8 Neuropsychologist’s Role in the Management of Brain Tumor Patients
Abstract
Brain tumors represent a dynamic disease in which neuropsychological functioning can change dramatically throughout the disease course. High rates of cognitive dysfunction have been reported in brain tumor patients and the presence of cognitive impairment is associated with decreased quality of life and functional independence, and shorter survival time. Neuropsychologists are becoming increasingly involved in the assessment and management of brain tumor patients at all stages of care. This chapter provides an overview of the neuropsychologist’s role in the management of patients with brain tumors with specific focus on the intraoperative stage.
8.1 The Neuropsychological Exam
Neuropsychology is a specialized field within clinical psychology that focuses on evaluating brain–behavioral relationships or the effects of disease or injury on cognitive and emotional functions. A neuropsychological evaluation provides important information about the structural and functional integrity of the brain through careful clinical interview and the administration of a series of standardized tests that are compared relative to a normative sample or to the patient’s own previous performance in the case of longitudinal follow-up. The domains often evaluated include intelligence, memory, attention, processing speed, learning and memory, language, spatial abilities, executive functions, and sensorimotor abilities in addition to assessment of mood and quality of life.
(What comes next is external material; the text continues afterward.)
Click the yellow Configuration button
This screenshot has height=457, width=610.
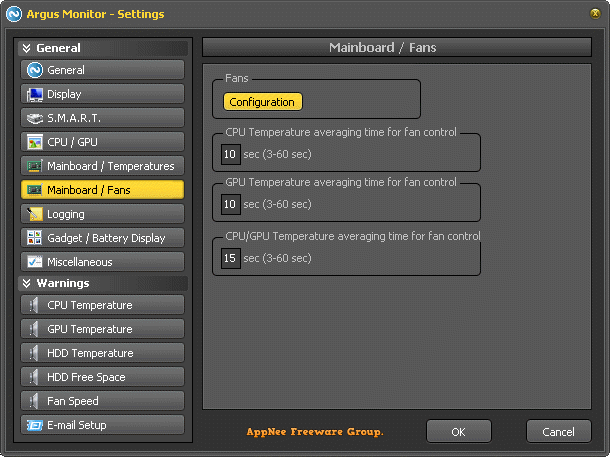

It is essential to broadly sample across neurocognitive domains when evaluating patients with brain tumors, as patients may present with broad and nonlocalizing deficits in addition to more focal features.
The typical structure of a neuropsychological exam includes a record review and clinical interview to obtain relevant history followed by administration of paper-and-pencil, question-and-answer, and computerized cognitive and emotional measures. Testing can range from 15 to 30 minutes using brief, bedside screening tools (e.g., Mini-Mental State Examination [MMSE] and Montreal Cognitive Assessment [MoCA]) to more comprehensive assessment lasting up to several hours where multiple cognitive domains are evaluated in detail. While the brevity and ease of administration of screening tools are appealing, they tend to lack sensitivity in detecting more mild cognitive impairment. Specifically, when comparing the MMSE to a more comprehensive neuropsychological test battery in a sample of brain tumor patients, the MMSE showed a sensitivity of only 0.50. 1 Further, screening tools also lack sensitivity in detecting longitudinal change in cognitive functioning associated with treatment effect. 2 Accordingly, more comprehensive testing batteries sampling across cognitive domains is preferred, though test selection and battery length must be carefully considered given the propensity for fatigue in this patient population. The extent of testing is often dictated by the clinical questions being asked and the patient’s functional level. Use of measures that are repeatable with multiple forms and minimal practice effects are preferred since patients are typically reevaluated postoperatively and often at regular intervals throughout the disease course. Assessment of mood, quality of life, and symptoms common to patients with brain tumors is also important.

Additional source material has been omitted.